Класс: BioIndexedFile
Извлечение индексов из исходного файла, сопоставленного с объектом BioIndexedFile, с помощью алфавитно-цифрового ключа
Indices
= getIndexByKey(BioIFobj
, Key
)
[Indices
, LogicalVals
]
= getIndexByKey(BioIFobj
, Key
)
возвращает индексы записей в исходном файле, сопоставленном с Indices
= getIndexByKey(BioIFobj
, Key
)BioIFobj
, объект BioIndexedFile. Он возвращает индексы записей, ключи которых заданы Key
массив вектора символов или ячеек векторов символов, задающий один или несколько алфавитно-цифровых ключей. Возвращается Indices
, числовой вектор индексов записей, которые имеют алфавитно-цифровые ключи, заданные как Key
. Если ключи в исходном файле не уникальны, это возвращает все индексы записей, которые соответствуют указанному ключу, все в положении ключа в Key
массив ячеек.
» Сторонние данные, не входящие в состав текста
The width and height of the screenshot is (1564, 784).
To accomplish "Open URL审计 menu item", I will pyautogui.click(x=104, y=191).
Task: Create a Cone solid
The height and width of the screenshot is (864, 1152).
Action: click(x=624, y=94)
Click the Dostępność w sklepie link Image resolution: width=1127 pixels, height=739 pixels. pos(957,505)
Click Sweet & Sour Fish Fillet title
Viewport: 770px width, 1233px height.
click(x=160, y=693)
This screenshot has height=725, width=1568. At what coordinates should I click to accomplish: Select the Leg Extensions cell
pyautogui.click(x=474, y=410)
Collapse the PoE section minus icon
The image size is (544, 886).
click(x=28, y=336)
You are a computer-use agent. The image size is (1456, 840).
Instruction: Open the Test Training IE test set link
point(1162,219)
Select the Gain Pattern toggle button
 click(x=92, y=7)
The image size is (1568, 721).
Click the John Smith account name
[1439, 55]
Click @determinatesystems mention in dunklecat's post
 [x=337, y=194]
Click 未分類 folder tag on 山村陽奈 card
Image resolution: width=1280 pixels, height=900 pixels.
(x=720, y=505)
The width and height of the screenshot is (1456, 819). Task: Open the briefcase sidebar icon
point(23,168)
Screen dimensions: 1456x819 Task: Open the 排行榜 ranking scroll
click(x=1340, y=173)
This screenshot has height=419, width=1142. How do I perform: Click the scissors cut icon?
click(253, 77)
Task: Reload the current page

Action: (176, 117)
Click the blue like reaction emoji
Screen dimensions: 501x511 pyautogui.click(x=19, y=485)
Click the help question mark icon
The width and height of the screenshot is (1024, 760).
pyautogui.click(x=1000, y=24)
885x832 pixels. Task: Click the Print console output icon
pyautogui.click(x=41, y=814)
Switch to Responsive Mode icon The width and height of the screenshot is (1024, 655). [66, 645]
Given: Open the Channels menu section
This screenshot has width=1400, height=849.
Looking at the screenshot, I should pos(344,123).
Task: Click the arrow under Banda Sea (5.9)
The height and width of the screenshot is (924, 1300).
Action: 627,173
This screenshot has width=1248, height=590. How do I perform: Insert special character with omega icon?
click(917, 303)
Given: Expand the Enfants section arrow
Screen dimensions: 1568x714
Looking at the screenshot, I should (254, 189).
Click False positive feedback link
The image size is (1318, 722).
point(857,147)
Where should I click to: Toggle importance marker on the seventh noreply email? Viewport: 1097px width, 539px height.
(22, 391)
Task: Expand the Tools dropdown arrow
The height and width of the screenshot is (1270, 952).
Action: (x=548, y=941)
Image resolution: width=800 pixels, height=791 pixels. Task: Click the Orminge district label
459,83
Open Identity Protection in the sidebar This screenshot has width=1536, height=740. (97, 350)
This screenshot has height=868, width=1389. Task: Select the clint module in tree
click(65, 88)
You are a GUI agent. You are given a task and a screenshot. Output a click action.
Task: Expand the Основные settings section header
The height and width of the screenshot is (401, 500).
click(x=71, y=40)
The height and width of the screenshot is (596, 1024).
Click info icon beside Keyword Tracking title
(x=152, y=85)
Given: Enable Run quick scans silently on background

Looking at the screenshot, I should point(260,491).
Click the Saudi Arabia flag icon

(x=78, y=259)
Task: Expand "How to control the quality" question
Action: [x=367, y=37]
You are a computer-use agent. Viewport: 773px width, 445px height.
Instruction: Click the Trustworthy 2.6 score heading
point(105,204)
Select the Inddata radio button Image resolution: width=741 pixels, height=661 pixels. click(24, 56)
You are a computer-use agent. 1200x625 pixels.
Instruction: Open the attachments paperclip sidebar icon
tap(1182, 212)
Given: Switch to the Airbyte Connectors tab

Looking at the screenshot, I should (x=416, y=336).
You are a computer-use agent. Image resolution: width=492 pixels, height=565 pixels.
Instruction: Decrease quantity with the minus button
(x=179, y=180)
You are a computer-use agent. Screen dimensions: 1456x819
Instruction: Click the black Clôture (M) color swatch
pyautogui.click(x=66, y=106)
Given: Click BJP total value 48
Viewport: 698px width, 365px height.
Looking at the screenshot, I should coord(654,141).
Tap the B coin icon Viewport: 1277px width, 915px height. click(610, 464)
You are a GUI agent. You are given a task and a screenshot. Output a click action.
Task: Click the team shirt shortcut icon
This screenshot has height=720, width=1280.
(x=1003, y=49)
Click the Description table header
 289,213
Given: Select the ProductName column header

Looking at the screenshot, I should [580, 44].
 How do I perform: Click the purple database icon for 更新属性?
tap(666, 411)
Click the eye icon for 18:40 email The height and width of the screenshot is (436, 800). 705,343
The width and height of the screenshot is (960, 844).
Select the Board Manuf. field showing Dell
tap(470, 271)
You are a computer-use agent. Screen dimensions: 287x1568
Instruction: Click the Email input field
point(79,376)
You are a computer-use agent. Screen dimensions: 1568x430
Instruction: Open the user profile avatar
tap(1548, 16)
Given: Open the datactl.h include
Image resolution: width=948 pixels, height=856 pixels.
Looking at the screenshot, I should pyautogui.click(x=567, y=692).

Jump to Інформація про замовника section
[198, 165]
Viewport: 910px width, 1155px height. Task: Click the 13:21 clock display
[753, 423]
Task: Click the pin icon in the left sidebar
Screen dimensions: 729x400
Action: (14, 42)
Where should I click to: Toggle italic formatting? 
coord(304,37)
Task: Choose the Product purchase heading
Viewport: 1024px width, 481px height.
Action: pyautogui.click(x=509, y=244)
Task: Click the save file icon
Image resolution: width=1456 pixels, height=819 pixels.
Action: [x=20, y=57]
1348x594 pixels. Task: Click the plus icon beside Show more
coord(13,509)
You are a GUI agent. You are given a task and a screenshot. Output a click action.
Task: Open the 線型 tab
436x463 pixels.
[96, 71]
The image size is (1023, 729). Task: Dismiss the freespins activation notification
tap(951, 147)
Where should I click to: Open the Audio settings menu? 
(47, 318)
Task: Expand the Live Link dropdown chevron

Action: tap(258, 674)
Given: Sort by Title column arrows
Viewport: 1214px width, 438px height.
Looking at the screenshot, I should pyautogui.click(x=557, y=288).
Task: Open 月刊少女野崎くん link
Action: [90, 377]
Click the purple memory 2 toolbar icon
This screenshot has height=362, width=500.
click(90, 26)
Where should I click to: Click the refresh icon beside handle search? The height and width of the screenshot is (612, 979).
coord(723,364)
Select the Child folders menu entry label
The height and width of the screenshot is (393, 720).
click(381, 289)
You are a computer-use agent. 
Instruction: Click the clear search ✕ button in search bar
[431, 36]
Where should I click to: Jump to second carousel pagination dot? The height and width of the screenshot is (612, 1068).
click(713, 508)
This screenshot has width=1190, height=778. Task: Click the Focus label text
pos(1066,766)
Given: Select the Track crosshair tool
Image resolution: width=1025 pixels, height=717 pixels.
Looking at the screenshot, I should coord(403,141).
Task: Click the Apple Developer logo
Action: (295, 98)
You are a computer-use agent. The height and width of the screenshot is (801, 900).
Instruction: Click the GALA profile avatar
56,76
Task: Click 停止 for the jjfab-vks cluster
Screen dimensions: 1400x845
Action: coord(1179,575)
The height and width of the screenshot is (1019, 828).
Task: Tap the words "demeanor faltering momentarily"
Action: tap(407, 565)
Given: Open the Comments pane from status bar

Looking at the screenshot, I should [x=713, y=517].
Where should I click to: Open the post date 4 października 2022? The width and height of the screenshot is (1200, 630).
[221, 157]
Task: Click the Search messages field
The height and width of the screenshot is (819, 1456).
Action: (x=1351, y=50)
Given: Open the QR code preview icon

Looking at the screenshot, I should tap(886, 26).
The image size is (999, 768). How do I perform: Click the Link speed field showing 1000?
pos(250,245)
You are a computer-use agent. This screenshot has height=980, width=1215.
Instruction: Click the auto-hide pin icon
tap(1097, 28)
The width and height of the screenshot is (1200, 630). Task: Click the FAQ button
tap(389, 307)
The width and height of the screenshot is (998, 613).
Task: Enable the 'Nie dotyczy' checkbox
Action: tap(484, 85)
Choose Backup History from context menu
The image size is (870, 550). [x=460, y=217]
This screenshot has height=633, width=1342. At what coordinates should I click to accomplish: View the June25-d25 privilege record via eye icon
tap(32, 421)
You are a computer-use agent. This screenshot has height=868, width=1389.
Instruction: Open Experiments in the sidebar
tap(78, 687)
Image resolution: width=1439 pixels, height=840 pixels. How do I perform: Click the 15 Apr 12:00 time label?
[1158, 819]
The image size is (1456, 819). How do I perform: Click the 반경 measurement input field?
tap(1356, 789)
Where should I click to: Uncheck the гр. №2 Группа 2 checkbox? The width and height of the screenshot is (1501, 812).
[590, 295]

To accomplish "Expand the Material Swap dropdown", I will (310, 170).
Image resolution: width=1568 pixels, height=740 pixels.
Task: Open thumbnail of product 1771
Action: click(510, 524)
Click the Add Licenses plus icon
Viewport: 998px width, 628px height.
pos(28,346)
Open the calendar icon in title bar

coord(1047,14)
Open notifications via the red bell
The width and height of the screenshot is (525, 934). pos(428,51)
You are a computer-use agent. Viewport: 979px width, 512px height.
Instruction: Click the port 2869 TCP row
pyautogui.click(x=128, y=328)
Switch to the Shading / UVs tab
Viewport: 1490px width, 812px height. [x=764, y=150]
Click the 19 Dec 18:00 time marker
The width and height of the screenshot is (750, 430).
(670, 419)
Если ключи в исходном файле уникальны, существует отношение «один к одному» между количеством и порядком элементов в Key
и выходные Indices
.
[
возвращает логический вектор, который указывает только последнее соответствие для каждой клавиши, так что существует отношение «один к одному» между количеством и порядком элементов в Indices
, LogicalVals
]
= getIndexByKey(BioIFobj
, Key
)Key
и
. Indices
(LogicalVals
)
|
Объект |
|
Вектор символов или массив ячеек из векторов символов, задающих один или несколько ключей в исходном файле, сопоставленном с |
|
Числовой вектор индексов записей в исходном файле, которые имеют алфавитно-цифровые ключи, заданные как |
|
Логический вектор, содержащий то же количество элементов, что и Совет Некоторые файлы содержат повторные ключи. Для примера форматированные в SAM файлы используют тот же ключ для записей, которые являются парными считываниями. Используйте |
Создайте объект BioIndexedFile для доступа к таблице, содержащей перекрестные ссылки между именами генов и терминами онтологии генов (GO):
% Create variable containing full absolute path of source file sourcefile = which('yeastgenes.sgd'); % Create a BioIndexedFile object from the source file. Indicate % the source file is a tab-delimited file where contiguous rows % with the same key are considered a single entry. Store the % index file in the Current Folder. Indicate that keys are % located in column 3 and that header lines are prefaced with ! gene2goObj = BioIndexedFile('mrtab', sourcefile, '.', ... 'KeyColumn', 3, 'HeaderPrefix','!')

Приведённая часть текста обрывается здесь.